_WORK ITEM_. From first entry to last, give the listing again verbatim.

----- STORED DATA -----

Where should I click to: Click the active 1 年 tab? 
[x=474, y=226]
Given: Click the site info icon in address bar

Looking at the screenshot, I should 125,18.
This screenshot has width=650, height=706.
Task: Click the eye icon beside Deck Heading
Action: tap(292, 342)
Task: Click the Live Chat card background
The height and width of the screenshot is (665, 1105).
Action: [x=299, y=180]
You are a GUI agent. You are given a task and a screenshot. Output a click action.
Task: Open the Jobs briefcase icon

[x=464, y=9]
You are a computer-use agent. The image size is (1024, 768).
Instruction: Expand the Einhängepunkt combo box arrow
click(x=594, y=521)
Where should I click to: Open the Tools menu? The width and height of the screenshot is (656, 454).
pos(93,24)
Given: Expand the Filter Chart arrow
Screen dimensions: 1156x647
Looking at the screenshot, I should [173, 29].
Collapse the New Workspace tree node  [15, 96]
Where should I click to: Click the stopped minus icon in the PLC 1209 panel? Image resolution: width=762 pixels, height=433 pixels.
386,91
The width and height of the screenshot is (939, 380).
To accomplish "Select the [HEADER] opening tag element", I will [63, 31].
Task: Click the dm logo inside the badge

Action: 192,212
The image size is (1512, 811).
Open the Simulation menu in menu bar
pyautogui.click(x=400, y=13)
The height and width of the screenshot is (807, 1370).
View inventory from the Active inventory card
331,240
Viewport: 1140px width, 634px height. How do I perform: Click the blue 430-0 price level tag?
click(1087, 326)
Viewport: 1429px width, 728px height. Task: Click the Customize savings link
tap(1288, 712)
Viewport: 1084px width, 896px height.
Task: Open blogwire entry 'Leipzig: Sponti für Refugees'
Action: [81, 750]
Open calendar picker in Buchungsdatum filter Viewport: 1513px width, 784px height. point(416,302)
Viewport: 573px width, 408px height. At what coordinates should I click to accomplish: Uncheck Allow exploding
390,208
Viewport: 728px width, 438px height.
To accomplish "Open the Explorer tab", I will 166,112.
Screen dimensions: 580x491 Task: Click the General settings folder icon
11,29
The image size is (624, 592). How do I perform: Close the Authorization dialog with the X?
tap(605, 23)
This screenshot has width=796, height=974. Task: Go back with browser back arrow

-----

_ANSWER BOX_.
Where should I click to: Click the active 1 年 tab? 
[x=474, y=226]
Given: Click the site info icon in address bar

Looking at the screenshot, I should 125,18.
This screenshot has width=650, height=706.
Task: Click the eye icon beside Deck Heading
Action: tap(292, 342)
Task: Click the Live Chat card background
The height and width of the screenshot is (665, 1105).
Action: [x=299, y=180]
You are a GUI agent. You are given a task and a screenshot. Output a click action.
Task: Open the Jobs briefcase icon

[x=464, y=9]
You are a computer-use agent. The image size is (1024, 768).
Instruction: Expand the Einhängepunkt combo box arrow
click(x=594, y=521)
Where should I click to: Open the Tools menu? The width and height of the screenshot is (656, 454).
pos(93,24)
Given: Expand the Filter Chart arrow
Screen dimensions: 1156x647
Looking at the screenshot, I should [173, 29].
Collapse the New Workspace tree node  [15, 96]
Where should I click to: Click the stopped minus icon in the PLC 1209 panel? Image resolution: width=762 pixels, height=433 pixels.
386,91
The width and height of the screenshot is (939, 380).
To accomplish "Select the [HEADER] opening tag element", I will [63, 31].
Task: Click the dm logo inside the badge

Action: 192,212
The image size is (1512, 811).
Open the Simulation menu in menu bar
pyautogui.click(x=400, y=13)
The height and width of the screenshot is (807, 1370).
View inventory from the Active inventory card
331,240
Viewport: 1140px width, 634px height. How do I perform: Click the blue 430-0 price level tag?
click(1087, 326)
Viewport: 1429px width, 728px height. Task: Click the Customize savings link
tap(1288, 712)
Viewport: 1084px width, 896px height.
Task: Open blogwire entry 'Leipzig: Sponti für Refugees'
Action: [81, 750]
Open calendar picker in Buchungsdatum filter Viewport: 1513px width, 784px height. point(416,302)
Viewport: 573px width, 408px height. At what coordinates should I click to accomplish: Uncheck Allow exploding
390,208
Viewport: 728px width, 438px height.
To accomplish "Open the Explorer tab", I will 166,112.
Screen dimensions: 580x491 Task: Click the General settings folder icon
11,29
The image size is (624, 592). How do I perform: Close the Authorization dialog with the X?
tap(605, 23)
This screenshot has width=796, height=974. Task: Go back with browser back arrow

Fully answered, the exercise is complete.